Parece-me bastante anti-democrático alguém achar-se de esquerda e defender que uma determinada candidatura não deve participar com as suas siglas em nome do voto útil. É até bizarro ter assistido ao silêncio dos candidatos do PS, Livre e BE quando a SIC tentou impedir a participação de João Ferreira no debate sobre Lisboa. Lembro que o cabeça de lista do BE ao Porto contestou, em directo, a decisão da RTP de não convidar aquele que será, na sua opinião, o herdeiro político de Rui Moreira. A sul, sobre a CDU, nem uma palavra.
Estranhamente, a nível autárquico espera-se das candidaturas lideradas por comunistas e ecologistas aquilo que outros nunca fizeram. Lembro que no ano em que a CDU perdeu Almada para o PS Joana Mortágua, cabeça de lista do BE, anunciava que o primeiro objectivo da sua candidatura era tirar força à CDU. Nestas eleições, em Santiago do Cacém, o PS e o PSD decidiram apoiar a mesma lista porque querem expulsar a CDU da autarquia. Noutros concelhos do Alentejo, como é já tradição, o PSD apresenta um candidato desconhecido ou não apresenta com o objectivo de fazer a CDU perder câmaras municipais e juntas de freguesia. Só em Lisboa é que uma certa esquerda descafeinada está a tentar construir uma narrativa de vitimização e chantagem.
Como já foi dito estes dias, a CDU não procura cargos, procura mudanças de políticas. Foi nessa linha que aceitou fazer um acordo com o PS de Jorge Sampaio partindo de uma posição de força que lhe permitia nas negociações determinar alterações programáticas de fundo.
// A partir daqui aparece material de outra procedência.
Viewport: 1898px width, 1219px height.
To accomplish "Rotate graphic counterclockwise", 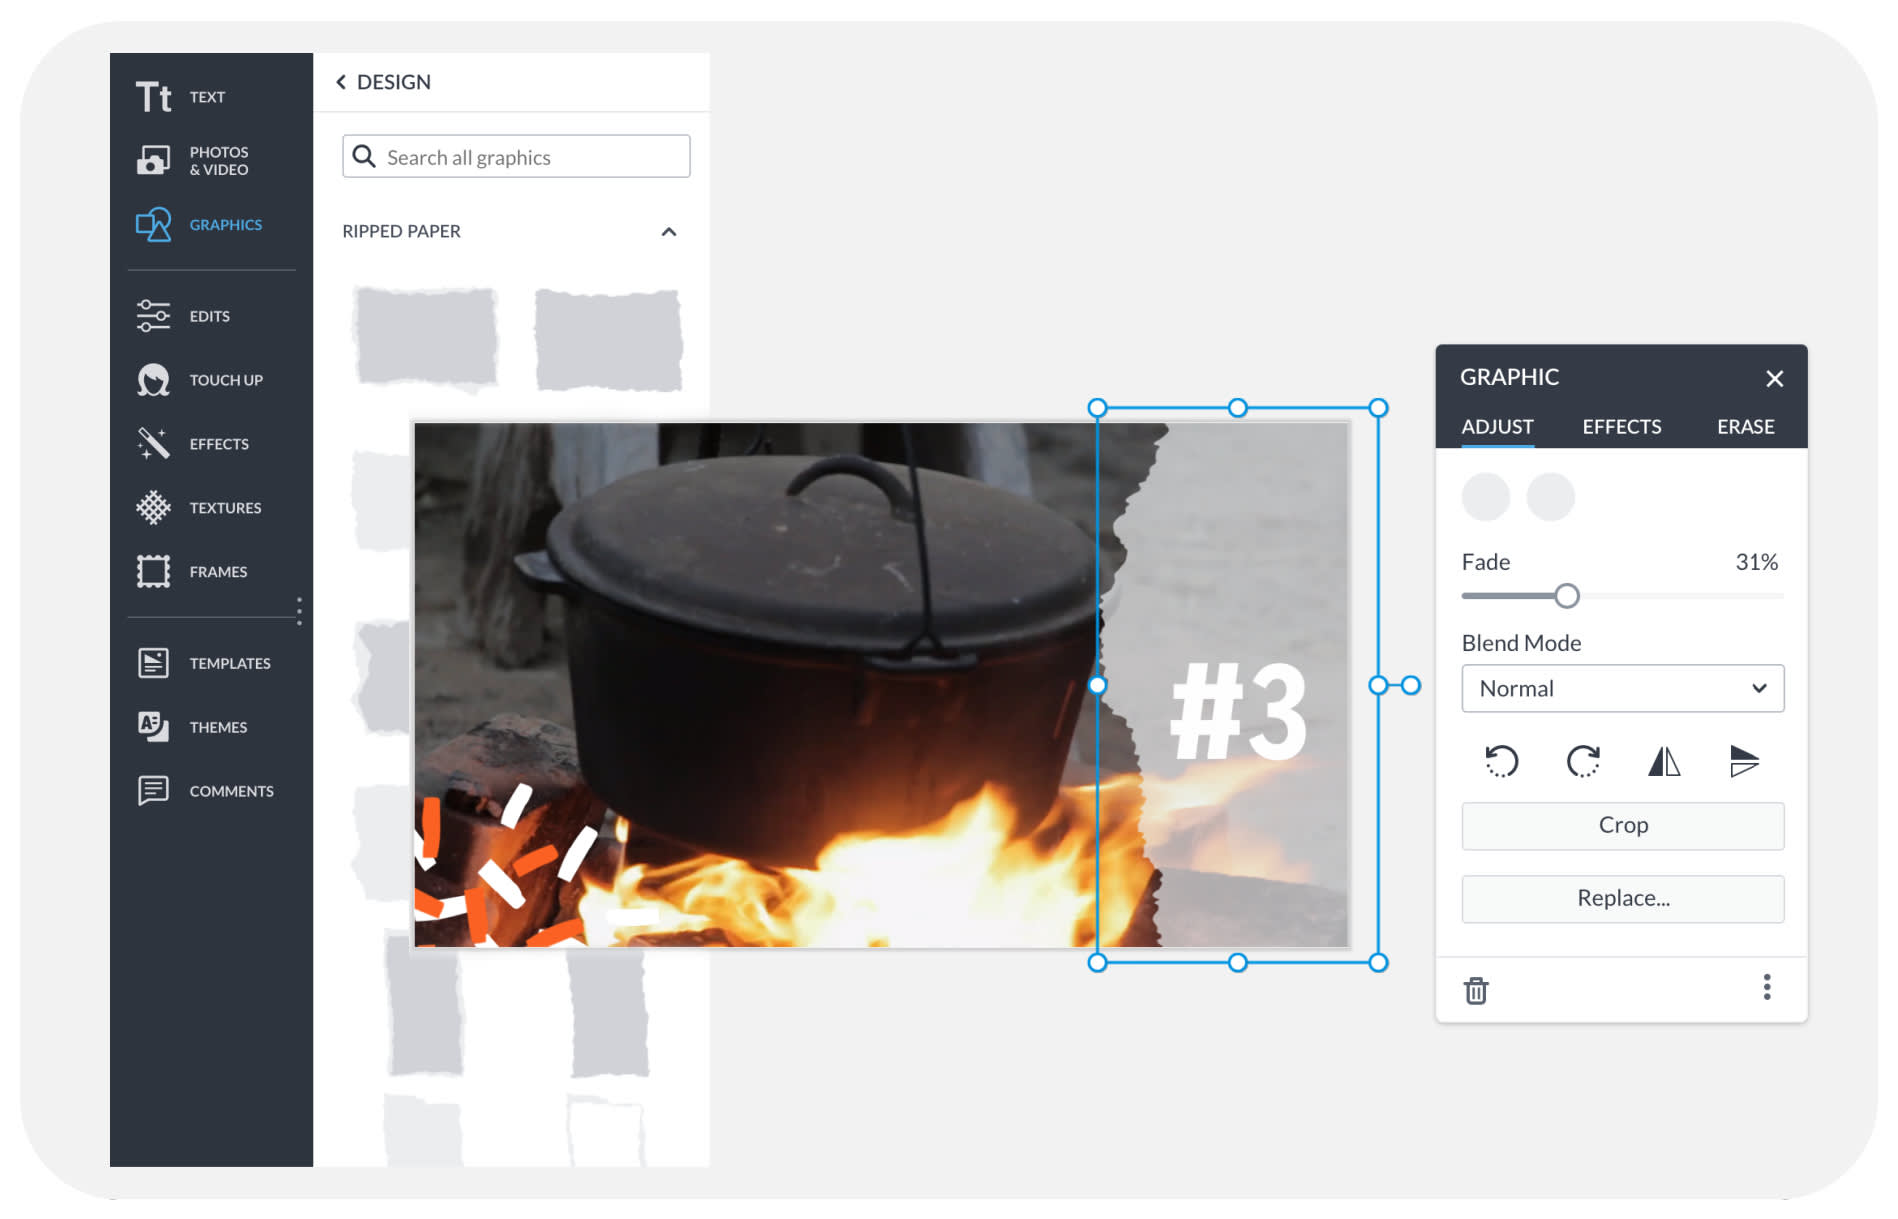I will [x=1501, y=761].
Nas eleições anteriores, a CDU tinha ficado à frente do PS. A situação actual não só é diferente como o PS está vinculado ao que de pior se fez na cidade — desde a financeirização à turistificação — sem que se prevejam substanciais mudanças.
Ontem, durante o debate na CNN, Alexandra Leitão repetiu várias vezes que o que estava ali a ser julgado era o último mandato e, assim sendo, convirá lembrar que durante esse mesmo mandato o PS viabilizou muitas das medidas graves propostas por Carlos Moedas, incluindo todos os orçamentos municipais. Ouve-se dizer que agora é que é, que agora é que o PS vai governar à esquerda, mas em momento algum ouvimos qualquer tipo de auto-crítica por parte de Alexandra Leitão e qualquer vislumbre de que estamos perante uma candidatura que vai resolver os problemas estruturais da cidade.
Infalivelmente, participar neste jogo da disputa pelo voto útil é um enorme tiro no pé e corresponde a uma falta de cultura democrática. É afunilar a participação, a diversidade programática e democrática. É estender a passadeira vermelha aos partidos que são carregados em ombros pela comunicação social. É, no limite, sermos levados a votar em candidaturas que apoiam o neoliberalismo mais extremo sob a desculpa de termos de salvar a democracia da extrema-direita. Nesse cenário, perdem os de sempre: os trabalhadores e as populações.